PAGE EXCERPT ▸
* * * * * * * * *
The paper is organized as follows. In Sect. 2 we start by providing the theoretical information to compute the differential cross section within the QCD CD formalism. Section 3 presents predictions that are compared to the recent measurements focusing in the LHC kinematic regime. In Sect. 4 we discuss the validity of the CD approach within the phase-space region probed in the experimental data. Finally, in Sect. 5 we summarize the main conclusions and propose future investigations.

2 Theoretical framework

In this work we consider the real photon production off protons and nuclear targets at high energies, where the CD system is adopted to describe this mechanism. The emission of real photons is then treated as electromagnetic bremsstrahlung by a quark projectile, which interact with the color field of the target in the single gluon approximation, as seen in Fig. 1, with a photon emitted either before or after the quark-target interaction. At the high energy limit, each of the diagrams in Fig. 1 is factorized into a vertex of the real photon production associated with the quark-target scattering amplitude, which takes part in the matrix element squared [18, 19]. Hence, the real photon radiation process can be interpreted in terms of \(q{\bar{q}}\) dipole scattering off the target.

Considering the target as a proton, in Ref. [19] the differential cross section in terms of the photon transverse momentum \(p_{T}\) is presented, taking the form

$$\begin{aligned} \frac{d \sigma (qp\rightarrow q\gamma )}{d(\ln \alpha )\,d^{2}{\varvec{p}}_{T}}= & {} \frac{1}{(2\pi )^{2}} \sum _{in,f}\sum _{L,T} \int d^{2}{\varvec{r}}_{1}d^{2}{\varvec{r}}_{2}e^{i {\varvec{p}}_{T}.({\varvec{r}}_{1}-{\varvec{r}}_{2})}\nonumber \\&\times \phi ^{\star T,L}_{\gamma q}(\alpha , {\varvec{r}}_{1}) \phi ^{T,L}_{\gamma q}(\alpha , {\varvec{r}}_{2}) \nonumber \\&\times \frac{1}{2}\left[ \sigma _{dip}(x,{\bar{r}}_{1})+\sigma _{dip}(x,{\bar{r}}_{2})\right. \nonumber \\&\left. -\sigma _{dip}(x,\varDelta {\bar{r}})\right] . \end{aligned}$$
(1)
* * * * * * * * *
MATERIAL ▸
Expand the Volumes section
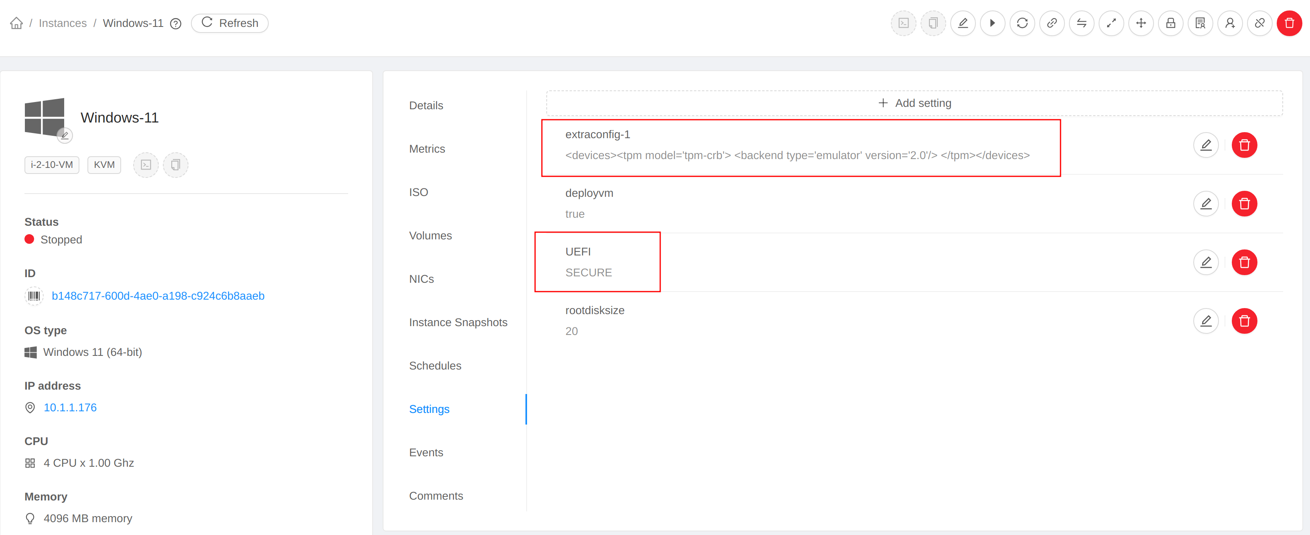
* * * * * * * * *
EXERCISE AIM ▸ Restate the real-photon production excerpt from "In this work" up to and including "off the target.", renaming "single gluon approximation" to "one-gluon exchange approximation".

THE COMPLETED TASK ▸
In this work we consider the real photon production off protons and nuclear targets at high energies, where the CD system is adopted to describe this mechanism. The emission of real photons is then treated as electromagnetic bremsstrahlung by a quark projectile, which interact with the color field of the target in the one-gluon exchange approximation, as seen in Fig. 1, with a photon emitted either before or after the quark-target interaction. At the high energy limit, each of the diagrams in Fig. 1 is factorized into a vertex of the real photon production associated with the quark-target scattering amplitude, which takes part in the matrix element squared [18, 19]. Hence, the real photon radiation process can be interpreted in terms of \(q{\bar{q}}\) dipole scattering off the target.